# Aim of the exercise:
From the line below that contains "Task: Open Google Chrome from the taskbar" to the line that contains "Task: Click the underline toolbar icon", repeat every line exactly, both ends included, and nothing else.

# Records provided:

== Segment start ==

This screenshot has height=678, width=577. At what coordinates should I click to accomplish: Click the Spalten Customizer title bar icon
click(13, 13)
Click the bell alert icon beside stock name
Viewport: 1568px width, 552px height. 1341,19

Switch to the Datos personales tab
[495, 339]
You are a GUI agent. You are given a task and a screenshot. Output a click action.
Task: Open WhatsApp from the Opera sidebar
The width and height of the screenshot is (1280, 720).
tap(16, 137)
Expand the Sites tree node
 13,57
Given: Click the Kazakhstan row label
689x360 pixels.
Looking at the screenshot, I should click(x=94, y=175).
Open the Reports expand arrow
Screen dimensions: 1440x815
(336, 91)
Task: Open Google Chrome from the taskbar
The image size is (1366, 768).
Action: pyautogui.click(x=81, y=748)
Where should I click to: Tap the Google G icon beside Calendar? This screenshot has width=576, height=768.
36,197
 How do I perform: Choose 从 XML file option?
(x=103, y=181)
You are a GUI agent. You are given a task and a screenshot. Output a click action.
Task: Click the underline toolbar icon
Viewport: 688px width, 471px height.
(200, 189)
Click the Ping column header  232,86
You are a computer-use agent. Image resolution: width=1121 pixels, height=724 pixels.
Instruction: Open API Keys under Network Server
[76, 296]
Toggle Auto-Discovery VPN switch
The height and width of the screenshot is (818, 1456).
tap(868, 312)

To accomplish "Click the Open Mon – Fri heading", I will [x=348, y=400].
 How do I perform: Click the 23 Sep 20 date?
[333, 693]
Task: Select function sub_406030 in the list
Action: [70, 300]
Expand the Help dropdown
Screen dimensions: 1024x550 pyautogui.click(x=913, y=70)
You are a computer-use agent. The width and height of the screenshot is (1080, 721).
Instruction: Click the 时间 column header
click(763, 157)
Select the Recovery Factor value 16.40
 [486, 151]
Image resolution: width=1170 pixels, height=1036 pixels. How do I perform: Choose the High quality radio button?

== Segment end ==

# Exercise solution:
Task: Open Google Chrome from the taskbar
The image size is (1366, 768).
Action: pyautogui.click(x=81, y=748)
Where should I click to: Tap the Google G icon beside Calendar? This screenshot has width=576, height=768.
36,197
 How do I perform: Choose 从 XML file option?
(x=103, y=181)
You are a GUI agent. You are given a task and a screenshot. Output a click action.
Task: Click the underline toolbar icon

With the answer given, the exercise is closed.